Tony Randall
Tony Randall (February 26, 1920 – May 17, 2004) was an American actor. He was born as Arthur Leonard Rosenberg in Tulsa, Oklahoma, the only child of Mogscha Rosenberg, an art and antiques dealer, and his wife, Julia, née Finston.
The forename "Arthur" was forsaken long before he adopted his stage name. Over his long career, Randall was nominated for five Golden Globe awards and two Emmys, winning one Emmy in 1975 for his work in the sitcom The Odd Couple.
He was the founder of National Actors Theatre in New York City, and also starred in many plays and popular movies, including Will Success Spoil Rock Hunter? (1957), Pillow Talk (1959), The King of Comedy (1983), and Gremlins 2: The New Batch (1990). Randall also starred in several television shows, including The Odd Couple (playing Felix Unger) and The Tony Randall Show. He also starred in Love, Sidney, the first television show to feature a gay lead character (however, this was never directly referenced in the show).
He was a frequent and popular guest on The Tonight Show Starring Johnny Carson, talking of his love of opera (claiming it was due in no small part to the salaciousness of many of the plotlines), chiding Johnny Carson for his chain-smoking, and generally being fastidious and fussy, much like (and preceding) his Felix Unger characterization. He seemed to have a wealth of facts and trivia at his disposal, and he told Carson that the secret was "to retain everything you were supposed to have learned in elementary school".
In keeping with his penchant for both championing and mocking the culture that he loved, during the Big Band Era revival in the mid-1960s he produced a record album of 1930s songs, Vo Vo De Oh Doe, inspired by (and covering) The New Vaudeville Band's one-hit wonder, Winchester Cathedral. He mimicked the vibrato style of Carmen Lombardo, and the two of them once sang a duet of Lombardo's signature song Boo Hoo (You've Got Me Crying for You) on the Carson show.

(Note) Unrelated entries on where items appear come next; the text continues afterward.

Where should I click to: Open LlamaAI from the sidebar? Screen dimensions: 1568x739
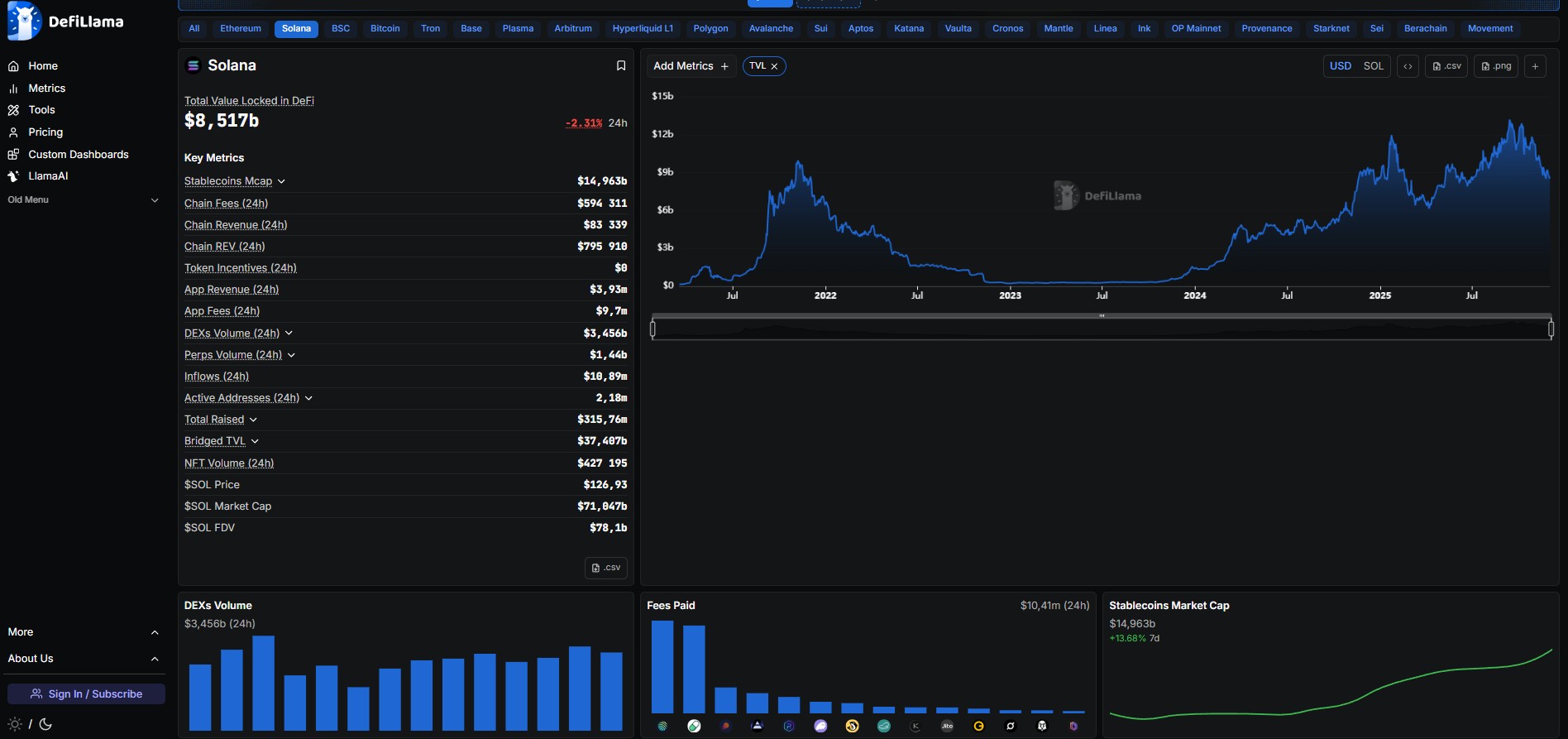click(48, 176)
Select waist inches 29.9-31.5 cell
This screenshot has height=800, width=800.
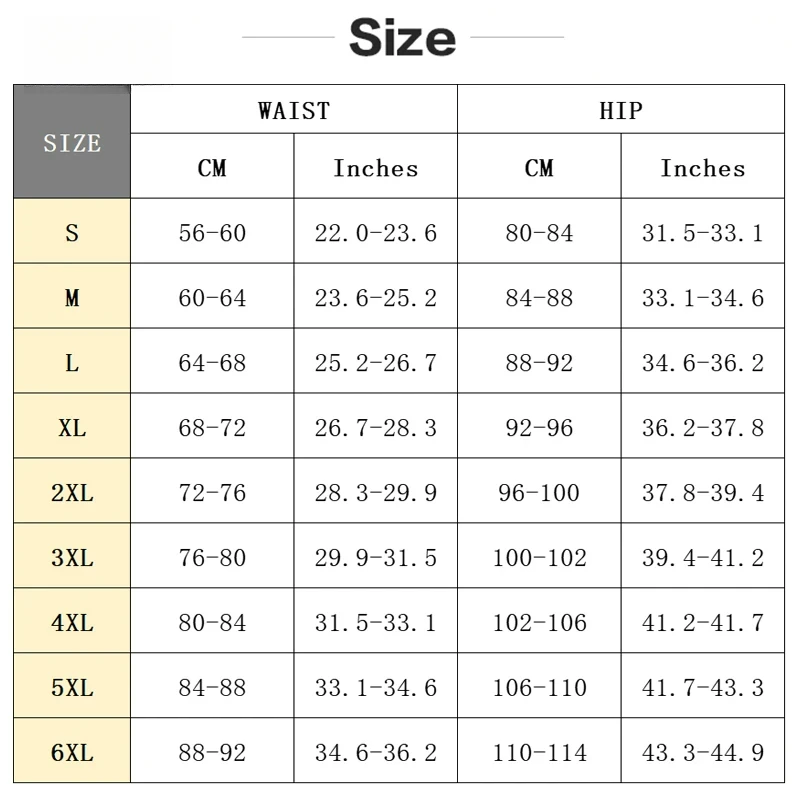pos(376,556)
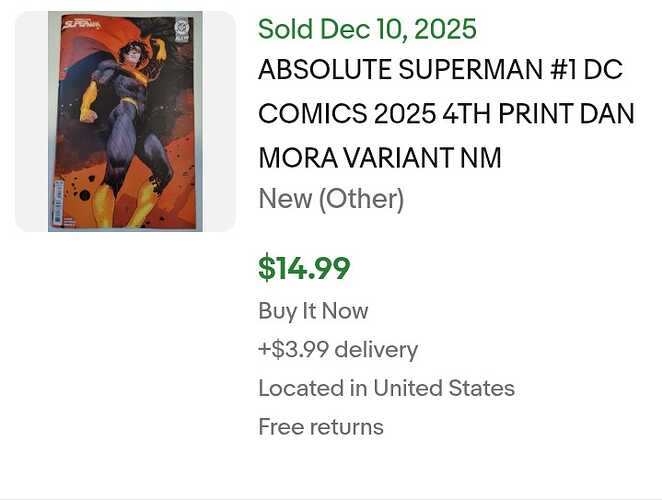This screenshot has height=500, width=662.
Task: Click the gray margin right of the thumbnail
Action: [219, 121]
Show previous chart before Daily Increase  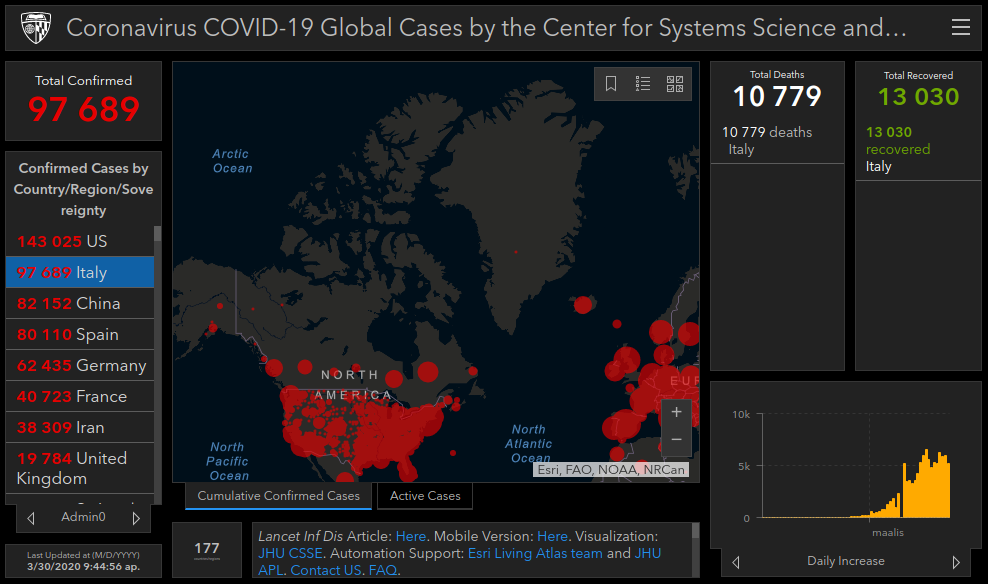[x=737, y=562]
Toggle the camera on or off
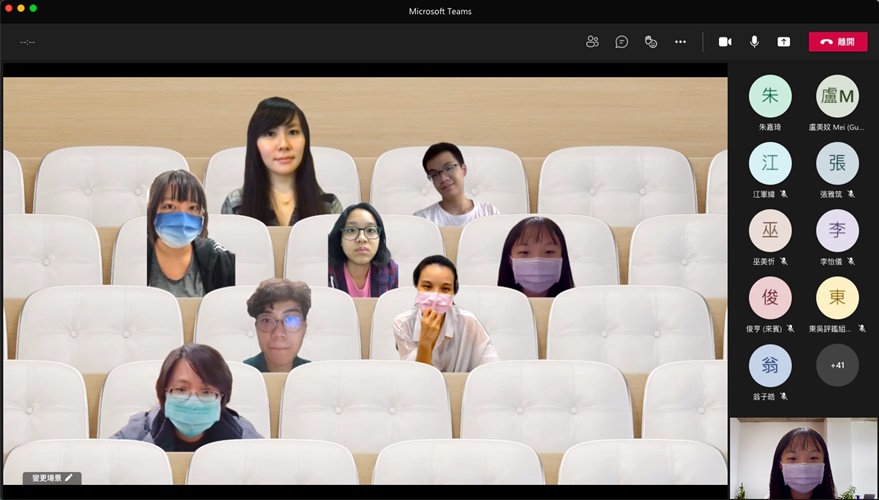The width and height of the screenshot is (879, 500). [725, 42]
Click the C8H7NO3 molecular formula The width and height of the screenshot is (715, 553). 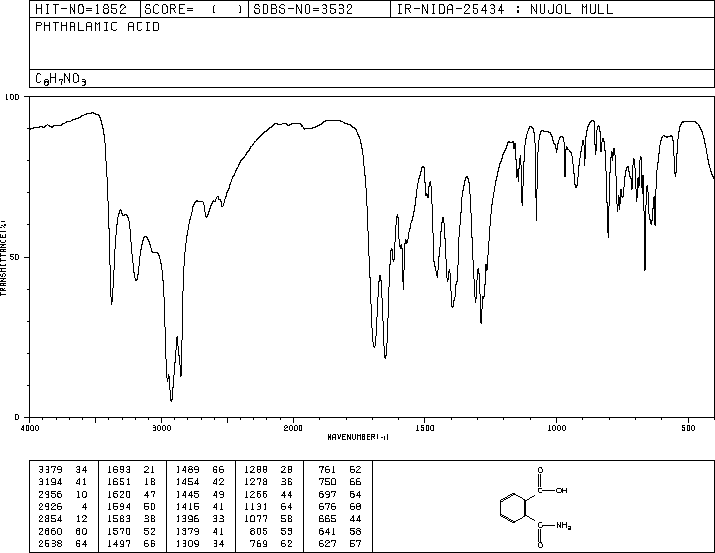pos(61,79)
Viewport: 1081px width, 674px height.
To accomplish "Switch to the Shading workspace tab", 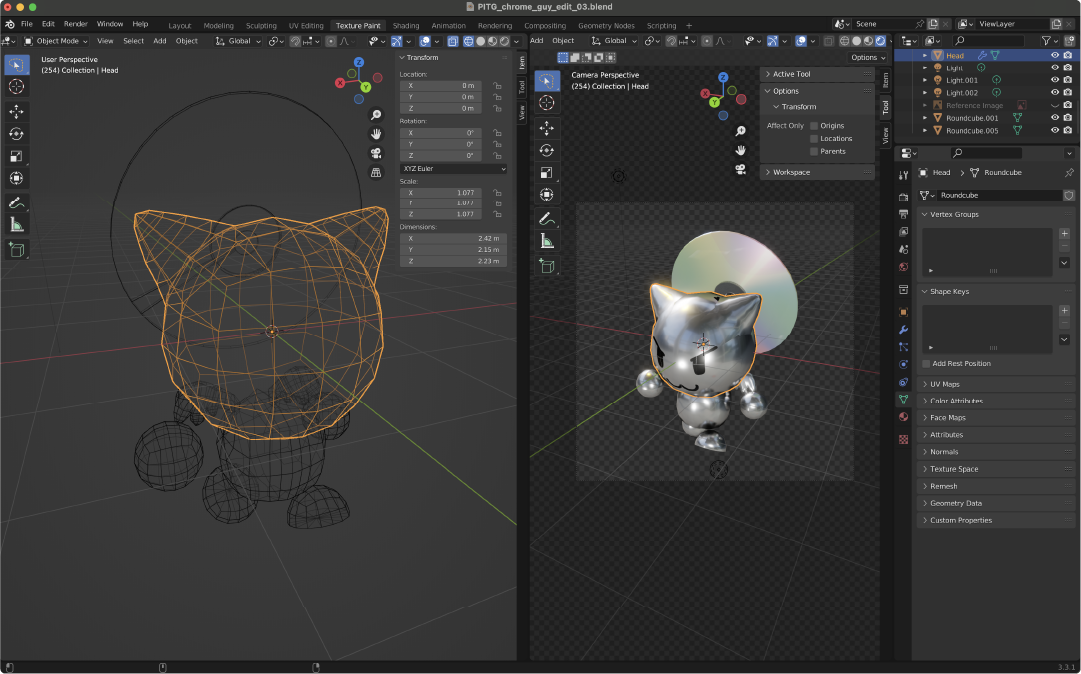I will [x=405, y=25].
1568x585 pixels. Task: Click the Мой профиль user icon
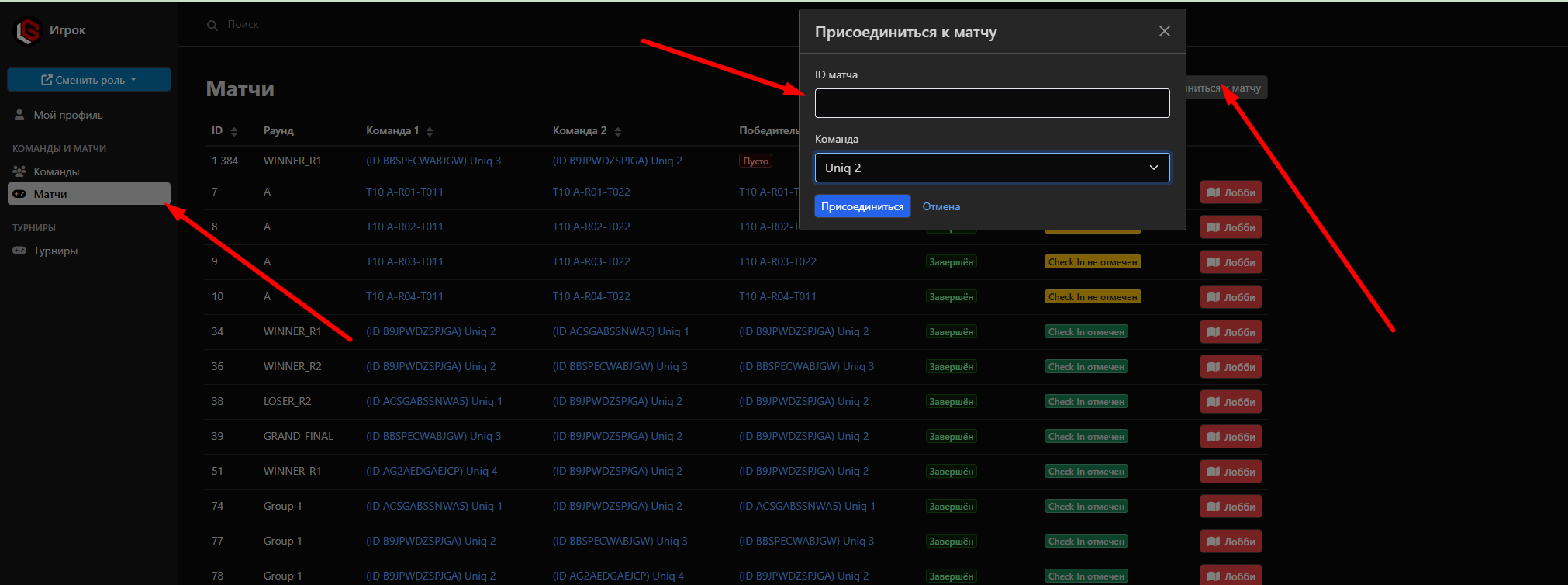click(x=19, y=115)
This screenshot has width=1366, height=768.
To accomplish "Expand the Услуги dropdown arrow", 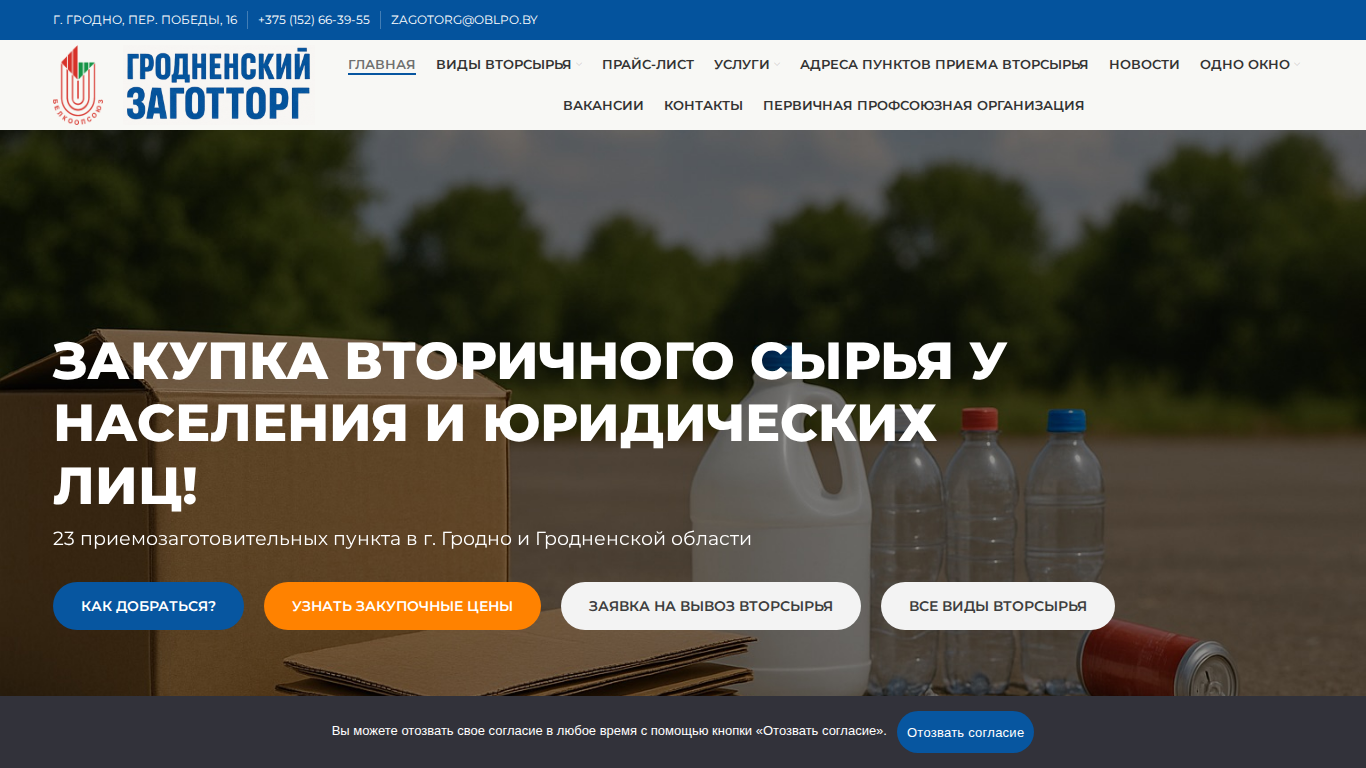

He was married to Florence Gibbs from 1942 until her death from cancer in 1992, and, from November 17, 1995 until his death, to Heather Harlan, with whom he had two children, Julia Laurette Randall (b. 1997) and Jefferson Salvini Randall (b. 1998).
Tony Randall died in his sleep of complications from pneumonia at the age of 84, which he contracted following bypass surgery in December 2003.
His final film appearance was in Down with Love starring Renée Zellweger and Ewan McGregor, an affectionate send-up of the Pillow Talk and Rock Hunter type of films that helped establish Randall's career.